**Material supplied:**
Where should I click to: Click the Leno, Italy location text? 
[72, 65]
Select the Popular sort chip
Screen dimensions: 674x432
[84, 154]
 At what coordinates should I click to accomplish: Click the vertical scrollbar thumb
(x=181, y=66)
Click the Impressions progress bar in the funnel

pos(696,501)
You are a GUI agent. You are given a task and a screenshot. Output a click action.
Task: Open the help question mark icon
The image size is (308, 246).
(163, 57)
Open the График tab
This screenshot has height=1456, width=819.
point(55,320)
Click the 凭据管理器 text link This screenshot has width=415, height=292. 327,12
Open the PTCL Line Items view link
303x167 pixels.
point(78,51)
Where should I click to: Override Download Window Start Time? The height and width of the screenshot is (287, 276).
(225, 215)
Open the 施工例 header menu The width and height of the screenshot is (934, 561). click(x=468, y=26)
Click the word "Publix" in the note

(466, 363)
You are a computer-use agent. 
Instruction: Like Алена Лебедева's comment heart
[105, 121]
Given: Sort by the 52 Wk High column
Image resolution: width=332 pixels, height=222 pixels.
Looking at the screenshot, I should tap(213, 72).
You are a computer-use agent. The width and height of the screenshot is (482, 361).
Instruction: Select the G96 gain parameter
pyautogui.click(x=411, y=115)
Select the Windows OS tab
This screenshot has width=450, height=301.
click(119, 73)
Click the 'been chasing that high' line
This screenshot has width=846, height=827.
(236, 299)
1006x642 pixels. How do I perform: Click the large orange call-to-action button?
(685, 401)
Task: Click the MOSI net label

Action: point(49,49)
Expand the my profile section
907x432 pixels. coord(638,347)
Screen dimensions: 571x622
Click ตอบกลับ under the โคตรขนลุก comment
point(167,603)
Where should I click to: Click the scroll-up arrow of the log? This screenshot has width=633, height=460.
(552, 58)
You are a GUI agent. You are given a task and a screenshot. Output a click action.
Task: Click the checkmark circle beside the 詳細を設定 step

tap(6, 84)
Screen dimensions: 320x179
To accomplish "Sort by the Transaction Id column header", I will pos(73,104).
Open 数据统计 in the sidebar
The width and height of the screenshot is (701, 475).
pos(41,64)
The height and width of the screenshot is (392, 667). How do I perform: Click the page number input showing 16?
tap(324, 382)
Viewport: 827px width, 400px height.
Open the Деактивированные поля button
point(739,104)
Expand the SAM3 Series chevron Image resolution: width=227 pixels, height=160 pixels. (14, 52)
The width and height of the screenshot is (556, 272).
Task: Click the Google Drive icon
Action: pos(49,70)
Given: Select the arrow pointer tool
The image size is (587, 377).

**Directions for this task:** Start to finish, transcribe the listing above exactly.

**Exercise result:**
Where should I click to: Click the Leno, Italy location text? 
[72, 65]
Select the Popular sort chip
Screen dimensions: 674x432
[84, 154]
 At what coordinates should I click to accomplish: Click the vertical scrollbar thumb
(x=181, y=66)
Click the Impressions progress bar in the funnel

pos(696,501)
You are a GUI agent. You are given a task and a screenshot. Output a click action.
Task: Open the help question mark icon
The image size is (308, 246).
(163, 57)
Open the График tab
This screenshot has height=1456, width=819.
point(55,320)
Click the 凭据管理器 text link This screenshot has width=415, height=292. 327,12
Open the PTCL Line Items view link
303x167 pixels.
point(78,51)
Where should I click to: Override Download Window Start Time? The height and width of the screenshot is (287, 276).
(225, 215)
Open the 施工例 header menu The width and height of the screenshot is (934, 561). click(x=468, y=26)
Click the word "Publix" in the note

(466, 363)
You are a computer-use agent. 
Instruction: Like Алена Лебедева's comment heart
[105, 121]
Given: Sort by the 52 Wk High column
Image resolution: width=332 pixels, height=222 pixels.
Looking at the screenshot, I should tap(213, 72).
You are a computer-use agent. The width and height of the screenshot is (482, 361).
Instruction: Select the G96 gain parameter
pyautogui.click(x=411, y=115)
Select the Windows OS tab
This screenshot has width=450, height=301.
click(119, 73)
Click the 'been chasing that high' line
This screenshot has width=846, height=827.
(236, 299)
1006x642 pixels. How do I perform: Click the large orange call-to-action button?
(685, 401)
Task: Click the MOSI net label

Action: point(49,49)
Expand the my profile section
907x432 pixels. coord(638,347)
Screen dimensions: 571x622
Click ตอบกลับ under the โคตรขนลุก comment
point(167,603)
Where should I click to: Click the scroll-up arrow of the log? This screenshot has width=633, height=460.
(552, 58)
You are a GUI agent. You are given a task and a screenshot. Output a click action.
Task: Click the checkmark circle beside the 詳細を設定 step

tap(6, 84)
Screen dimensions: 320x179
To accomplish "Sort by the Transaction Id column header", I will pos(73,104).
Open 数据统计 in the sidebar
The width and height of the screenshot is (701, 475).
pos(41,64)
The height and width of the screenshot is (392, 667). How do I perform: Click the page number input showing 16?
tap(324, 382)
Viewport: 827px width, 400px height.
Open the Деактивированные поля button
point(739,104)
Expand the SAM3 Series chevron Image resolution: width=227 pixels, height=160 pixels. (14, 52)
The width and height of the screenshot is (556, 272).
Task: Click the Google Drive icon
Action: pos(49,70)
Given: Select the arrow pointer tool
The image size is (587, 377).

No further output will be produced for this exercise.